- Work task: Transcribe verbatim every line from the line containing "Where should I" to the end of the entries, including both endpoints. Output nothing beyond those lines.

-- Working data follows --

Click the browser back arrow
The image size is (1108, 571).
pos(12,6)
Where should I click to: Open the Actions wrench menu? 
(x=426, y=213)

-- Working data concluded --

- Solution for this problem:
Where should I click to: Open the Actions wrench menu? 
(x=426, y=213)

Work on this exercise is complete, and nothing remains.